Con questo non si vuole affermare che la parrocchia non deve più essere l’ambito di lavoro del diacono ma che non deve esserlo in modo acritico.

Se il ministero del diacono è legato alla carità, cioè alla cura per le povertà di ogni genere in nome della Chiesa ed è collegato alla sua missione evangelizzatrice, il suo non può che essere un ministero proiettato nel mondo.

Le ultime indagini sul cattolicesimo nel nostro Paese mostra innanzitutto una situazione di minoranza: sono solo il 10 per cento quelli che potremmo definire convinti, per lo più appartenenti a movimenti ed associazioni; e poi c’è un altro 20 per cento circa di “osservanti del precetto domenicale”. E’ evidente la situazione di minoranza e l’urgenza di figure ecclesiali dialogiche che sappiano parlare il linguaggio franco e comprensibile, soprattutto con quel 10 per cento di non credenti, indifferenti, lontani o contrari e quel 50 per cento e più di coloro che hanno un rapporto saltuario con la Chiesa.

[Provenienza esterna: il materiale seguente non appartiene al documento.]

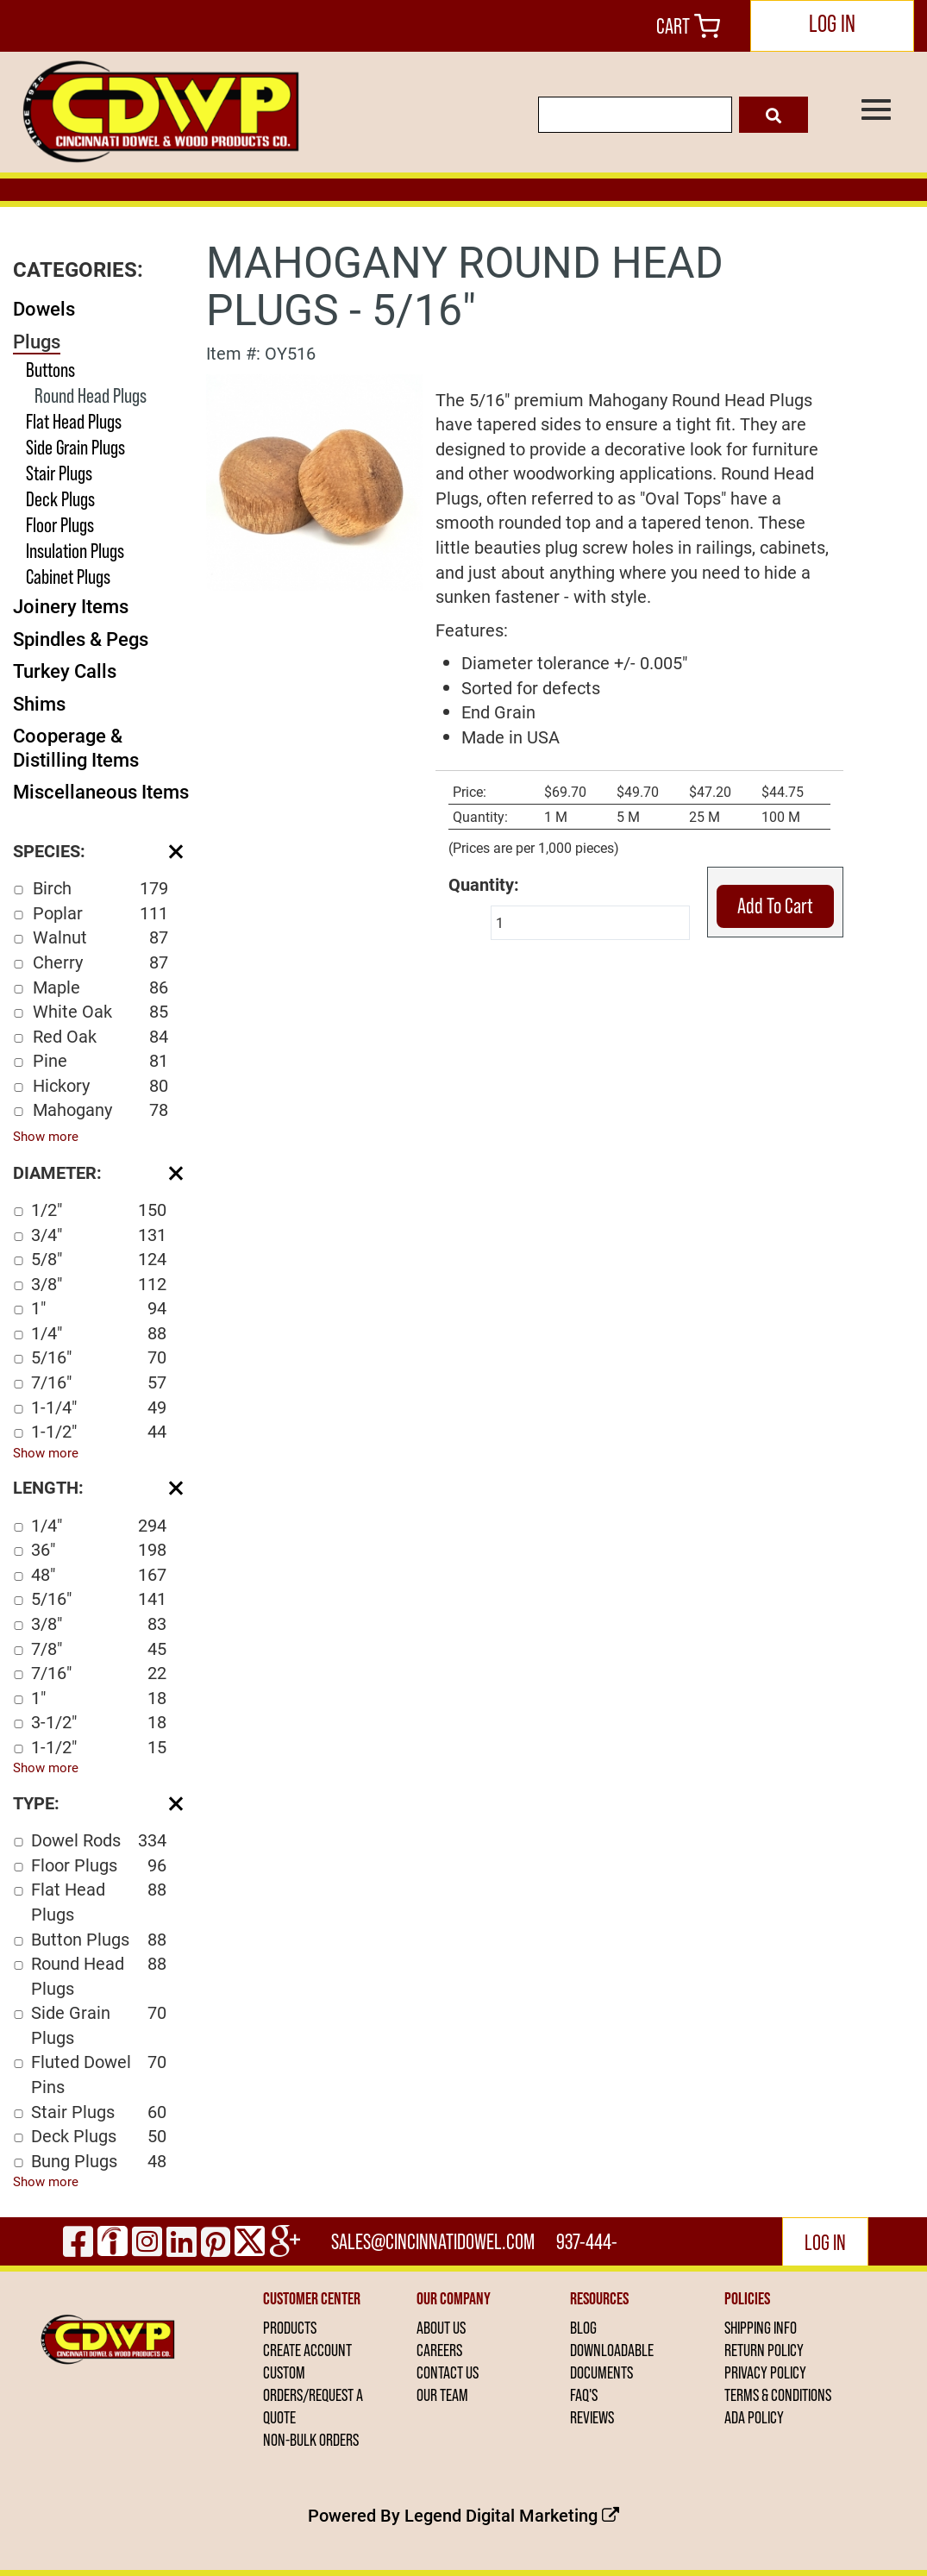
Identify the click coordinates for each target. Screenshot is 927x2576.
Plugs (36, 341)
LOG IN (832, 23)
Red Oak (100, 1036)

Per queste sfide la ricetta non è ancora pronta ma i diaconi hanno tuttavia una parte in queste sfide, di certo non in modo esclusivo s’intende, ma sembra giunto il tempo di abbandonare i timori e di osare: è qui che si misura se si crede veramente al diaconato lasciando che i diaconi tentino nuove strade.

E’ un po’ anche il pensiero del precedente Rettore Msg. Luca Bressan che sostiene essere il diaconato un ministero per nuovi contesti ecclesiali ovvero destinato a stare sui confini con la possibilità di dare risposte a domande di senso.

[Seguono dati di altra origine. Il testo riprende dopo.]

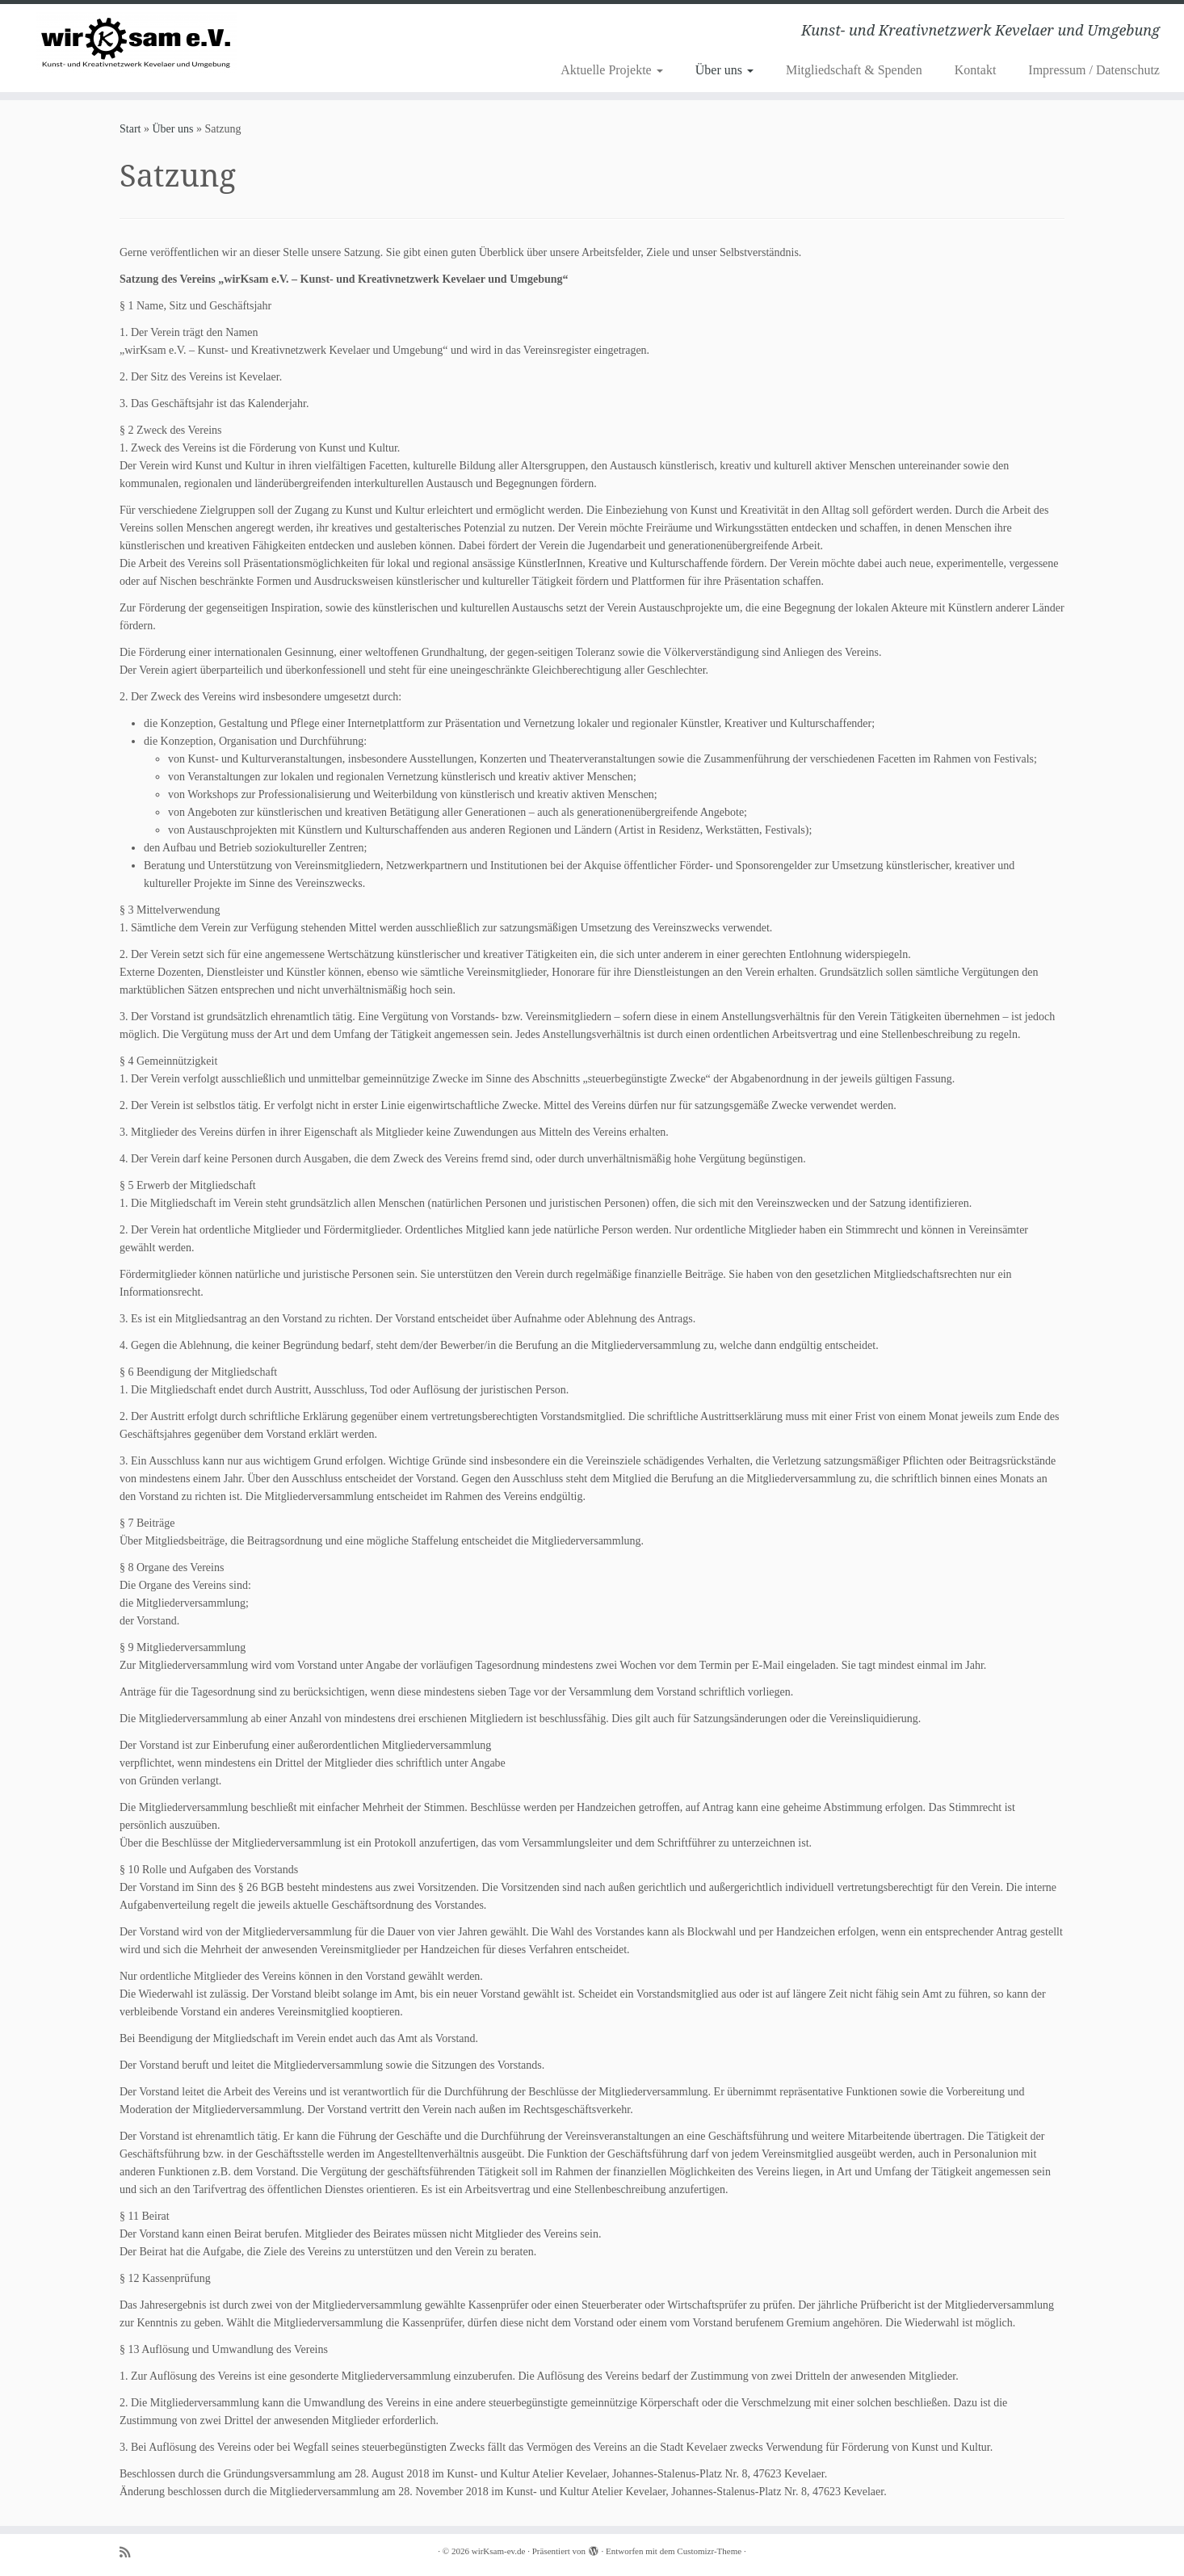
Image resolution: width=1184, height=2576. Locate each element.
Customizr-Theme (709, 2551)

Relativamente a questo punto Msg Delpini ha rimarcato il rischio (da superare) che il diacono venga inteso come un collaboratore del parroco. Questo non appare corretto perché sacerdoti e diaconi sono entrambi collaboratori del vescovo in quanto appartenenti al clero che è unico.

Molto ovviamente dipende dall’impostazione dei parroci che dovrebbero impostare il rapporto coi diaconi in un’ottica di fratellanza e non di subordinazione.

Ciò contribuirebbe ad evitare tutte quelle situazioni difficili emerse sin’ora, da evitare.

Anche al fine di limitare inutili rivendicazioni di ruolo il Vicario Generale ha auspicato pure una riforma nell’ambito liturgico di modo che i diaconi possano avere maggiore visibilità e non entrare così in competizione col sacerdote.

 

SVOLGIMENTO DEL XXX° ANNIVERSARIO DEL RIPRISTINO DEL DIACONATO NELLA DIOCESI AMBROSIANA.

Il Rettore ha reso noto che il Convegno (aperto a tutti ma in particolare ai parroci ed ai membri del Consiglio Pastorale Diocesano) si svolgerà presso il Centro Pastorale Ambrosiano (ex Seminario) di Seveso sabato 14 ottobre (mezza giornata).

Non sarà un momento celebrativo ma di riflessione guidati da una relazione principale (si ipotizza di affidarne il compito a don Tullio Citrini) e da qualche testimonianza (un parroco, due diaconi ed una moglie ad esempio) e con l’intervento dell’Arcivescovo (attuale o nuovo che sia).

Incontrando l’Ordinario in tale circostanza, il consueto incontro di fine agosto fra il corpo diaconale ed il proprio Arcivescovo quest’anno non verrà tenuto.

Durante l’incontro si è anche accennato di sfuggita un argomento che potrebbe in seguito essere affrontato in maniera più approfondita, ovvero “come possono i diaconi essere consiglieri del proprio vescovo”.

Il Vicario Generale ha ribadito che, al momento, per le problematiche inerenti il ministero, i diaconi consigliano il vescovo attraverso i propri rappresentanti (tre) presenti nel Consiglio Diocesano per il Diaconato mentre, per le problematiche di interesse diocesano, si deve fare riferimento al Consiglio Pastorale Diocesano a cui partecipano due diaconi. La strada da percorrere è pertanto quella di rafforzare il legame fra il corpo diaconale ed i propri rappresentanti presenti nei due organismi predetti.

Da ultimo il Rettore ha comunicato che le prossime ordinazioni diaconali si terranno la mattina di sabato 4 novembre durante il Pontificale di San Carlo Borromeo, compatrono della diocesi. La data è stata preferita per dare maggiore visibilità al diaconato permanente ma anche per favorire una maggior partecipazione di fedeli ad una celebrazione, come quella di S. Carlo, di solito poco partecipata. La collocazione è stata anticipata al mattino in quanto orario preferito dal clero.